Please reproduce the data below line for line, without any changes.

- Records for this exercise
>>>>>
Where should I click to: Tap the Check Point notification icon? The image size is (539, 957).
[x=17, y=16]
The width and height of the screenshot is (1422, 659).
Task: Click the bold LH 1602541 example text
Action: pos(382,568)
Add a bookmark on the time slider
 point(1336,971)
<<<<<
- Full answer
Where should I click to: Tap the Check Point notification icon? The image size is (539, 957).
[x=17, y=16]
The width and height of the screenshot is (1422, 659).
Task: Click the bold LH 1602541 example text
Action: pos(382,568)
Add a bookmark on the time slider
 point(1336,971)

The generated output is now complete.